I've turned them into inline functions, since that makes them easier
to read, and debug if necessary.
All your other suggestions make sense too. Attached is a new version.
Regards,
Dean
Attachments:
numeric-scale-v3.patchtext/x-patch; charset=US-ASCII; name=numeric-scale-v3.patchDownload+221-33
Dean Rasheed <dean.a.rasheed@gmail.com> writes:
All your other suggestions make sense too. Attached is a new version.
OK, I've now studied this more closely, and have some additional
nitpicks:
* I felt the way you did the documentation was confusing. It seems
better to explain the normal case first, and then describe the two
extended cases.
* As long as we're encapsulating typmod construction/extraction, let's
also encapsulate the checks for valid typmods.
* Other places are fairly careful to declare typmod values as "int32",
so I think this code should too.
Attached is a proposed delta patch making those changes.
(I made the docs mention that the extension cases are allowed as of v15.
While useful in the short run, that will look like noise in ten years;
so I could go either way on whether to do that.)
If you're good with these, then I think it's ready to go.

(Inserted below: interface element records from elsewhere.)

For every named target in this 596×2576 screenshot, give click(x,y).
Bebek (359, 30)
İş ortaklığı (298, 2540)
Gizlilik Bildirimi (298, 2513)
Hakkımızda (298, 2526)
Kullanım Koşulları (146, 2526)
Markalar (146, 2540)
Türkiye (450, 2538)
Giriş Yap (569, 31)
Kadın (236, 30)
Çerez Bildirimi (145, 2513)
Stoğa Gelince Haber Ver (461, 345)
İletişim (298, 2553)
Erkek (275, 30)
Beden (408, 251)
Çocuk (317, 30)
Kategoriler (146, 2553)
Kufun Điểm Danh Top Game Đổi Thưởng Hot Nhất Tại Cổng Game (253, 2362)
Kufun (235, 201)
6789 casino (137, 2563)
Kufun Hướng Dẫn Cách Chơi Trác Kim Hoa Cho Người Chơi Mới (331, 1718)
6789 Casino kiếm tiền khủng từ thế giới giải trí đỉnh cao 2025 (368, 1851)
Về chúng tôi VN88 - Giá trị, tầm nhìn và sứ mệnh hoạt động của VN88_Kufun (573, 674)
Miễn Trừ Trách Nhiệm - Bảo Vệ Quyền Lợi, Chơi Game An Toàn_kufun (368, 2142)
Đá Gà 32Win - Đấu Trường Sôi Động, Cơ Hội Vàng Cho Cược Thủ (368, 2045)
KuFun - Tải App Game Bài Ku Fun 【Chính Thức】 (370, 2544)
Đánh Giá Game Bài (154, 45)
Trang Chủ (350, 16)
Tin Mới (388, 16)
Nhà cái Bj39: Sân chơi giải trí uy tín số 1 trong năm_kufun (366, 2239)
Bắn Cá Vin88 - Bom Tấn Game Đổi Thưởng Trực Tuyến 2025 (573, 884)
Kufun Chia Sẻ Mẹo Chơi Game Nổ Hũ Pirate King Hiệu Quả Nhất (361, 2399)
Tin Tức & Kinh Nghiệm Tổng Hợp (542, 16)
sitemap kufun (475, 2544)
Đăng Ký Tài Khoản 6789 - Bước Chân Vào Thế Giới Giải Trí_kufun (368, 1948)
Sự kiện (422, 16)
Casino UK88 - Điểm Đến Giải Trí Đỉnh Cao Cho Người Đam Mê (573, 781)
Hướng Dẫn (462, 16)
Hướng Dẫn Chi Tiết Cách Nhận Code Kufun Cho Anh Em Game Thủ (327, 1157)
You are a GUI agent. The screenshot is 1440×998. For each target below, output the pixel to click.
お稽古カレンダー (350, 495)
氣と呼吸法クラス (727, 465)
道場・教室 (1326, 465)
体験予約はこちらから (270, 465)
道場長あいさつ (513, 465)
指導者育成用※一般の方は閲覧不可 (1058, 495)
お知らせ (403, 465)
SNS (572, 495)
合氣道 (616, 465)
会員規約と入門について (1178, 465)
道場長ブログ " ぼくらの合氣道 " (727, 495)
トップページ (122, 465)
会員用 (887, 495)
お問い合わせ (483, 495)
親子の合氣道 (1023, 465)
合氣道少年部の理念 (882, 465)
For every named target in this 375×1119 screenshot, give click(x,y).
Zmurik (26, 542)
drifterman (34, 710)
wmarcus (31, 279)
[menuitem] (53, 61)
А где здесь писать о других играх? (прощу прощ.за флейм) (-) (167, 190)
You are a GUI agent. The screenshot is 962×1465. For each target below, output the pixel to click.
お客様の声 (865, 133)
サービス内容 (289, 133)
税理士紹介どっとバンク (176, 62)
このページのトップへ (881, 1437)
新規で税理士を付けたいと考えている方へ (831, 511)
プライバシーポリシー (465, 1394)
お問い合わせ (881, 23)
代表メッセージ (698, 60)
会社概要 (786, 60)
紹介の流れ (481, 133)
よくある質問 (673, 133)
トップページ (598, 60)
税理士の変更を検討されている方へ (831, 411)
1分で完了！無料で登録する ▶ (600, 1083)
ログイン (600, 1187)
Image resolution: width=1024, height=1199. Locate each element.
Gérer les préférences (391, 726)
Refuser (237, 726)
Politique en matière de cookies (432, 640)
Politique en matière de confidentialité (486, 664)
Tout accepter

I'll mark it RfC in the commitfest.
regards, tom lane
Attachments:
numeric-scale-v3-delta.patchtext/x-diff; charset=us-ascii; name=numeric-scale-v3-delta.patchDownload+55-35
On Fri, 23 Jul 2021 at 16:50, Tom Lane <tgl@sss.pgh.pa.us> wrote:
OK, I've now studied this more closely, and have some additional
nitpicks:* I felt the way you did the documentation was confusing. It seems
better to explain the normal case first, and then describe the two
extended cases.
OK, that looks much better. Re-reading the entire section, I think
it's much clearer now.
* As long as we're encapsulating typmod construction/extraction, let's
also encapsulate the checks for valid typmods.
Good idea.
* Other places are fairly careful to declare typmod values as "int32",
so I think this code should too.
OK, that seems sensible.
Attached is a proposed delta patch making those changes.
(I made the docs mention that the extension cases are allowed as of v15.
While useful in the short run, that will look like noise in ten years;
so I could go either way on whether to do that.)
Hmm, yeah. In general,I find such things in the documentation useful
for quite a few years. I'm regularly looking to see when a particular
feature was added, to see if I can use it in a particular situation.
But eventually, it'll become irrelevant, and I don't know if anyone
will go around tidying these things up. I have left it in, but perhaps
there is a wider discussion to be had about whether we should be doing
that more (or less) often. FWIW, I like the way some docs include an
"available since" tag (e.g,, Java's @since tag).
If you're good with these, then I think it's ready to go.
I'll mark it RfC in the commitfest.
Thanks. That all looked good, so I have pushed it.
Regards,
Dean